You should now register your Expression of Interest. Often just requiring an email, or registering with the relevant department, is all that is needed for you to declare an interest in delivering the service; and that you want to be involved in the tender submission process. Be prepared to provide information to the customer regarding your financial, economic, and technical capacity.

Tender Procurement Team

This cross-functional group will set out the procedure they intend to follow, which will be based on the level of risk and total value of a contract. This is to filter out unsuitable and inexperienced suppliers.

A tender procurement team will generally include the following in its composition:

  • The budget holder
  • Managers of the contract
  • Representatives from health and safety, human resources or quality management

For high-value contracts the procurement team will be larger, and in addition to the above personnel, possibly include:

  • Senior management
  • Directors

Most official tender processes start with the Pre-Qualification Questionnaire (PQQ or Pre-Qual). Its purpose is to set out key information by which your suitability/ability to deliver the service will be assessed. Typical questions centre around the organizational structure of your business and its history, financial information, and any similar services previously delivered. Depending on the nature of the tender, questions may also be asked about issues such as; environmental performance, regulatory compliance, health and safety policy, and the professional qualifications of the individuals delivering the service you are bidding for. My next post will concentrate on the PQQ in more detail.

The procurement team will also further develop the tender and its evaluation criteria. The evaluation criteria will differ between each tender depending upon the customer’s needs. Scoring ranges from simple percentage splits, for example 70% / 30%, as can be seen in the chart below, to complex weighting systems numbers.

Meat Overall


Category Category


Element Element Weighting
Price 30% Commercial 30% Cost / Competitiveness Cost Matrix / Spreadsheet
Quality 70% Technical 20% Capability 10%
Resources 10%
Service Delivery 15% Flexibility & Responsiveness 5%
Communication 5%
Reaction to Problems 3%
Innovation & added value 2%
Quality 15% Customer Care 7%
Quality of Service 5%
Continuous Improvement 3%
Environment 10% Commitment 8%
Environmental Targets 2%
Social Value 10% Opportunities for local people 7%
Supporting Local Initiatives 3%
  Total 100%

* Don’t be afraid to ask for the evaluation matrix if it hasn’t been provided.

Contracts are usually awarded based on the ‘most economically advantageous tender,’ which translates as the tender offering best overall value for money in terms of price and quality.

Tender Evaluation Methodology

An example of how each written response will be assessed in relation to quality can be seen below. The scores in the righthand column show you what to write to get the best marks. You can also look at the lowest marks and use them as an example of what not to do.

Excellent Exceeds the required standard.

Response answers the questions with precision and relevance. Includes improvement through innovation/ added value.

Good Meets the standard required.

Comprehensive response in terms of detail and relevance to the question.
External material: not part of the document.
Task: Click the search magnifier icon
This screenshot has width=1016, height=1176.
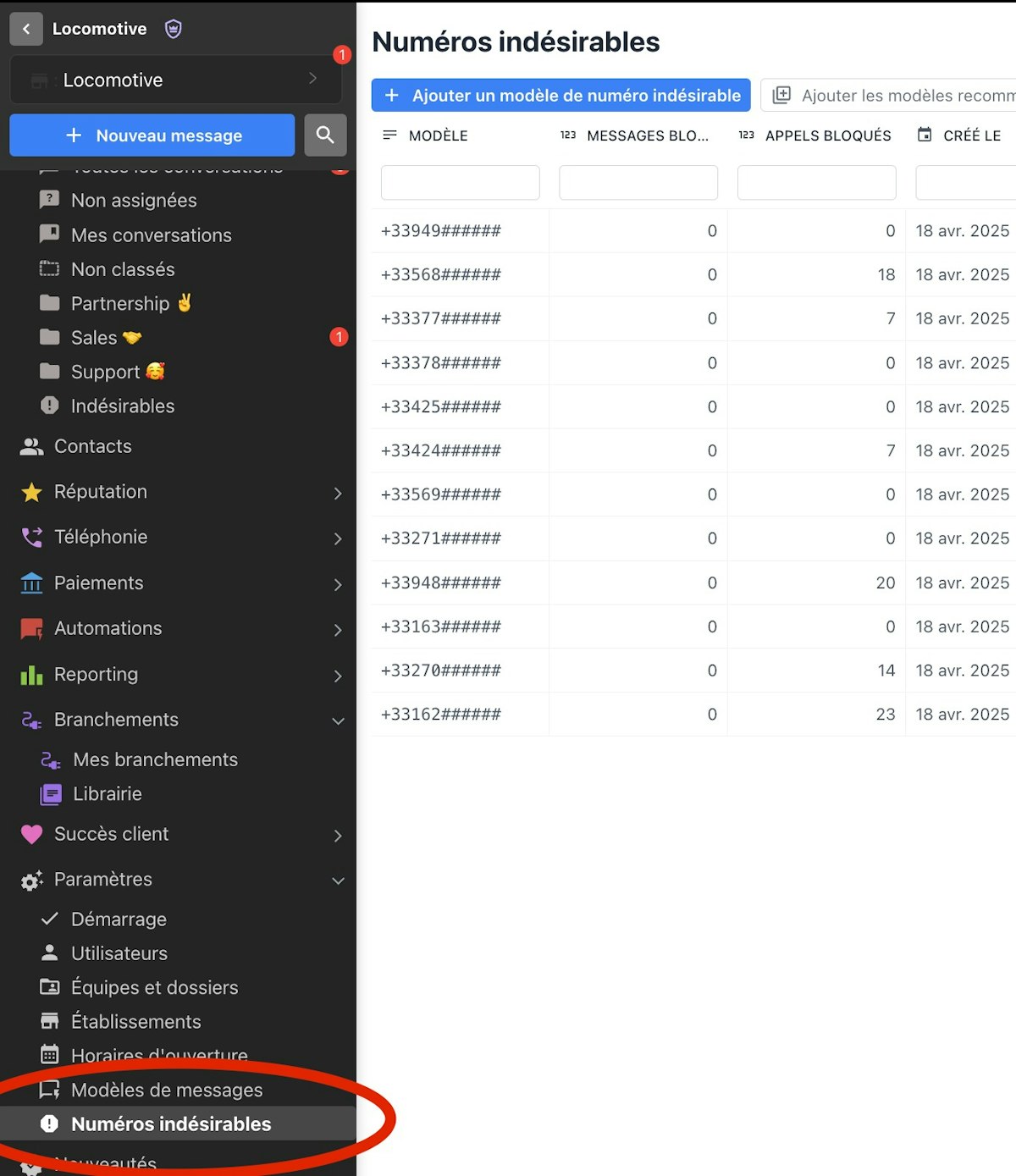Action: click(x=325, y=135)
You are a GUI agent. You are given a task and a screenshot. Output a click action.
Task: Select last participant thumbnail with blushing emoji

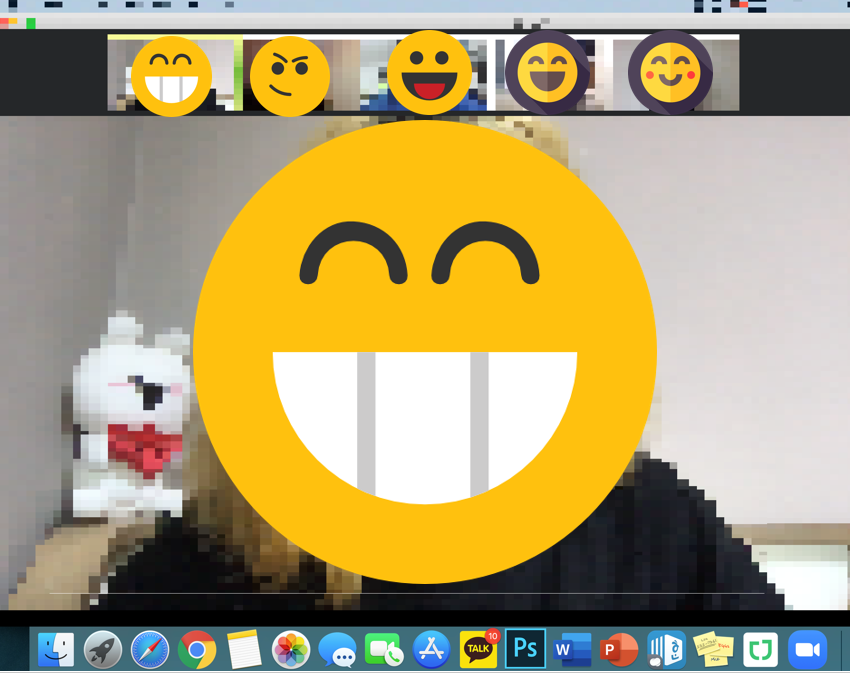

Acceptable Meets the standard in most aspects but fails in some areas. Acceptable level of detail, accuracy and relevance. 3
Limited Fails the standard in most aspects but meets some. Limited information/ inadequate / only partially addresses the question. 2
Inadequate Significantly fails to meet the standard.

Inadequate detail provided/ questions not answered / answers not directly relevant to the questions.

Not eligible for consideration Completely fails to meet the standard.

Response significantly deficient/ no response.


You may be asked to demonstrate how you will achieve the requirement(s) which you should do by providing examples and evidence as far as you can in your response. It is important to remember, because each customer and tender is based on different requirements, methodologies vary. Although they are all based on the same principle.

Bids are scored by pooling results, then averaging them out to get the final scores. By looking for the percentage split on the evaluation matrix, and the maximum scores for each question, you can work out which questions carry the most value. Concentrate you initial efforts on answering the high-scoring questions — the lower value questions can wait until later.

The golden rule is — if you don’t think you can score high, then don’t bid.